Entah kenapa aku benar-benar merasa sendiri. Ada jarak di mana-mana, dan aku tak bisa menemukan tempat untuk menyandarkan sepi yang semakin penat. Tak ada kabar dari asal harapan yang sampai saat ini masih memberiku sebuah keyakinan. Jika dia memang penutup lubang hati, harusnya aku sudah tertidur pulas dalam bisikannya.

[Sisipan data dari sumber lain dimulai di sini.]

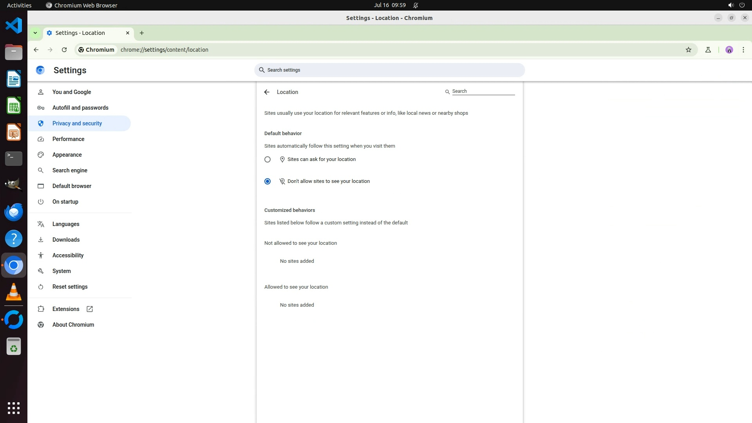Screen dimensions: 752x423
Task: Bookmark this page with the star icon
Action: (688, 50)
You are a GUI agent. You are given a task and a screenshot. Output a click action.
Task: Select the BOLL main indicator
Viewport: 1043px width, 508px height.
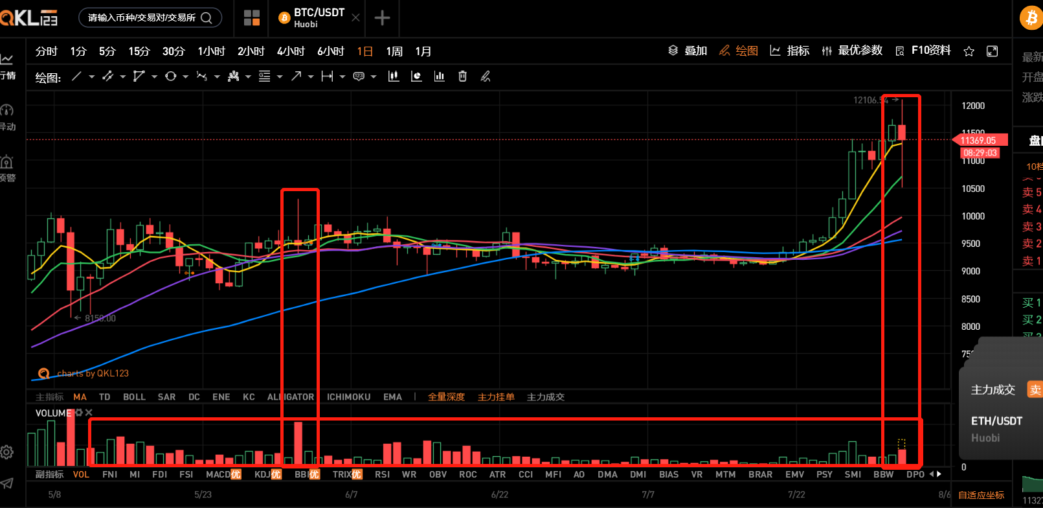point(134,397)
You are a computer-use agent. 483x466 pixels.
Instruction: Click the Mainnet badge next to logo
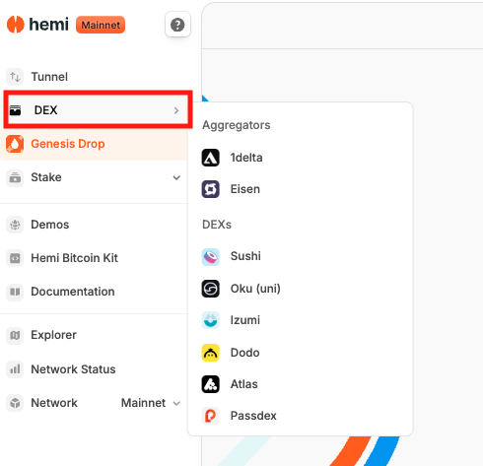click(x=101, y=25)
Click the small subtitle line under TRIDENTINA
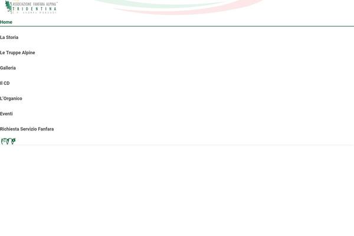The width and height of the screenshot is (354, 236). [35, 12]
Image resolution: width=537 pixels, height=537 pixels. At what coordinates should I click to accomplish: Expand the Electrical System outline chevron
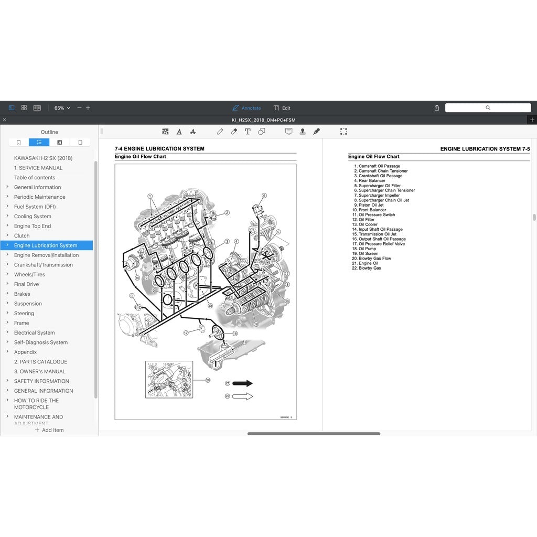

Dulu, ketika gundah mengacak-acak pikiran, aku bisa pulang menuju rumah keakraban yang dihuni oleh kedekatan hati yang penuh kehangatan. Sekarang dia sudah dipinang waktu, memilih sejarah sebagai seorang yang jauh berbeda. Aku hampir tak mampu mengenalnya, padahal dia adalah jiwa yang mengajariku makna berbagi. Pernikahan telah merampas seorang sahabat baik yang dulu selalu ada untukku. Ah... Aku bukan cemburu pada kebahagiaannya. Jenjang kehidupan dia memang sudah setingkat lebih maju dariku, sedangkan aku masih berkutat dalam kegalauan rindu yang tak terpecahkan.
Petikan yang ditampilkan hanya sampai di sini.